-- Records to use --
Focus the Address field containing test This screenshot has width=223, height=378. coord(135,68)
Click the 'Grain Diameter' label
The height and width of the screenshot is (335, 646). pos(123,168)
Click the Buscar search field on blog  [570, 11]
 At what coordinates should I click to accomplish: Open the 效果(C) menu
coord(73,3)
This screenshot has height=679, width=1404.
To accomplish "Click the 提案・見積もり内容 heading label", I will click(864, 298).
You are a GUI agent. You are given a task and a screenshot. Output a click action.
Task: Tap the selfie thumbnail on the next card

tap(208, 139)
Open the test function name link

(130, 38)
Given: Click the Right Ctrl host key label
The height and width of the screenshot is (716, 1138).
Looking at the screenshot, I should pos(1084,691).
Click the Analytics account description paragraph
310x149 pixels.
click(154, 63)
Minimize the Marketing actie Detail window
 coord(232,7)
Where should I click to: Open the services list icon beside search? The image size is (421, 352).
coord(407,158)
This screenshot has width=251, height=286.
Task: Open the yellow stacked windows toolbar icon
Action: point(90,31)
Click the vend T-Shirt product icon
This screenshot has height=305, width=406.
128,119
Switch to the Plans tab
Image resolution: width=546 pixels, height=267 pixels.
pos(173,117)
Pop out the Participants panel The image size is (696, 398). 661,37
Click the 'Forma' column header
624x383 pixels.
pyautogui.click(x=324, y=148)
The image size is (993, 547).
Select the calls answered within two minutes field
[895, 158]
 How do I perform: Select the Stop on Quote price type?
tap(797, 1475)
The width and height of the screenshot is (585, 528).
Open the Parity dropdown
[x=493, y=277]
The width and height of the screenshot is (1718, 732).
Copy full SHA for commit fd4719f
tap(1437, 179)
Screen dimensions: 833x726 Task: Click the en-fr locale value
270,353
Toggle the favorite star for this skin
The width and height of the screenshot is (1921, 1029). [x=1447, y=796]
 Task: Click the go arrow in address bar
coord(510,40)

-- Problem details --
The reply should consist solely of the lines above from the one that has "This screenshot has height=679, width=1404." through the one that has "Click the Analytics", reproduced exactly.

-- Task result --
This screenshot has height=679, width=1404.
To accomplish "Click the 提案・見積もり内容 heading label", I will click(864, 298).
You are a GUI agent. You are given a task and a screenshot. Output a click action.
Task: Tap the selfie thumbnail on the next card

tap(208, 139)
Open the test function name link

(130, 38)
Given: Click the Right Ctrl host key label
The height and width of the screenshot is (716, 1138).
Looking at the screenshot, I should pos(1084,691).
Click the Analytics account description paragraph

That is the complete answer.